Wednesday, August 5, 2009

Video Tipping Point in 2010?


The mass-market tipping point for online video will occur in 2010, when online video will be viewed by 50 percent of U.S. consumers, says eMarketer.

Online video also will achieve a 59 percent penetration rate in 2013, up from 47 percent in 2009.

The number of U.S. online video viewers will grow to 188 million in 2013, up from 144 million in 2009, says eMarketer.

Online video viewers will make up 85 percent of Internet users in 2013, up from 72 percent in 2009.

“This will put online video within range of Web activities such as search and e-mail, which are nearly at saturation points among U.S. Internet users,” says Paul Verna, eMarketer senior analyst.

The ability to share video through social networks, blogs, microblogs, e-mail and other social platforms will play a role. So will mobility.

All of that will hasten the day when changes must be made--especially on mobile networks--relating to end user consumption and pricing.

Is the USPS a Natural Monopoly?

Just thinking out loud, but is mail a natural monopoly?

The U.S. Postal Service has seen a precipitous drop in volume lately.

So they raise their prices, making other alternatives more attractive, which further depresses volume. It sort of looks like a death spiral.

Of course, "mail" can mean messages, so email is a functional substitute, as was facsimile.

Required tasks:
[A] In the blog post, how many U.S. online video viewers does eMarketer expect in 2013?
[B] Report every line of the listing that holds the word "click".
The blog post and the listing have nothing to do with each other.

Listed entries:
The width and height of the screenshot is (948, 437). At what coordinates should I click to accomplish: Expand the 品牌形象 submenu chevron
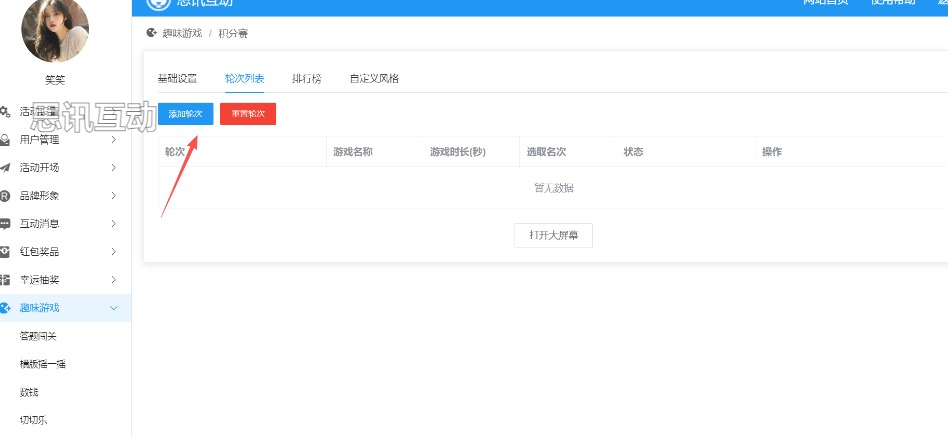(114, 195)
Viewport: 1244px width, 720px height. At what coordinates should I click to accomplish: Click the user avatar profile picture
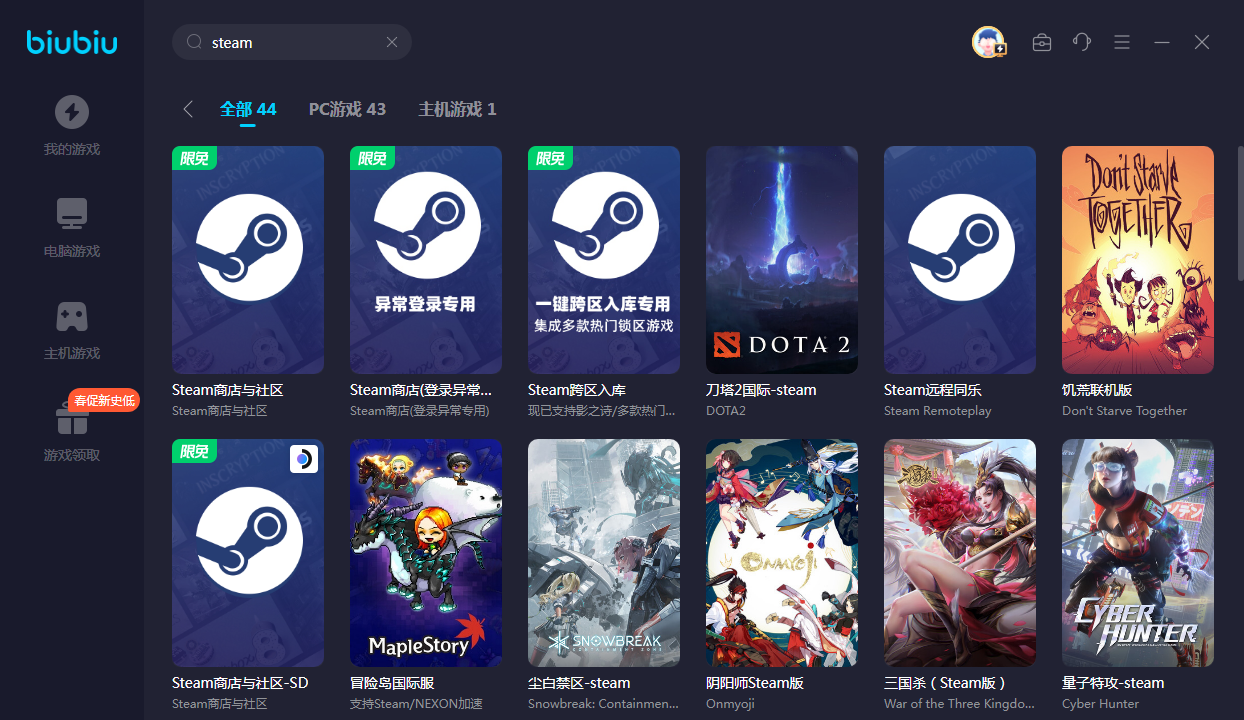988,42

...

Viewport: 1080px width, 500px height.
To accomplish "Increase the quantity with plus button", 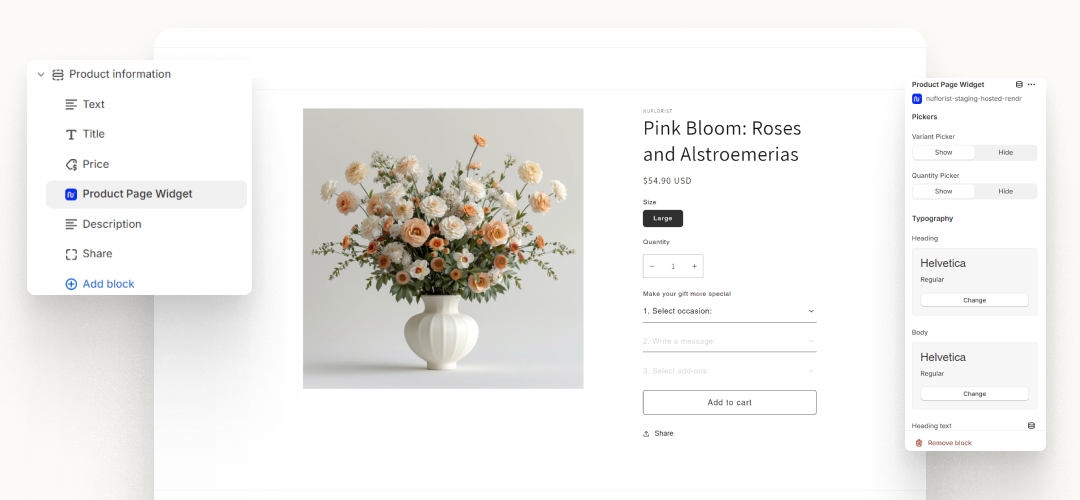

Expected responses:
[A] 188 million.

[B]
The width and height of the screenshot is (948, 437). At what coordinates should I click to accomplish: Expand the 品牌形象 submenu chevron
Viewport: 1244px width, 720px height. At what coordinates should I click to accomplish: Click the user avatar profile picture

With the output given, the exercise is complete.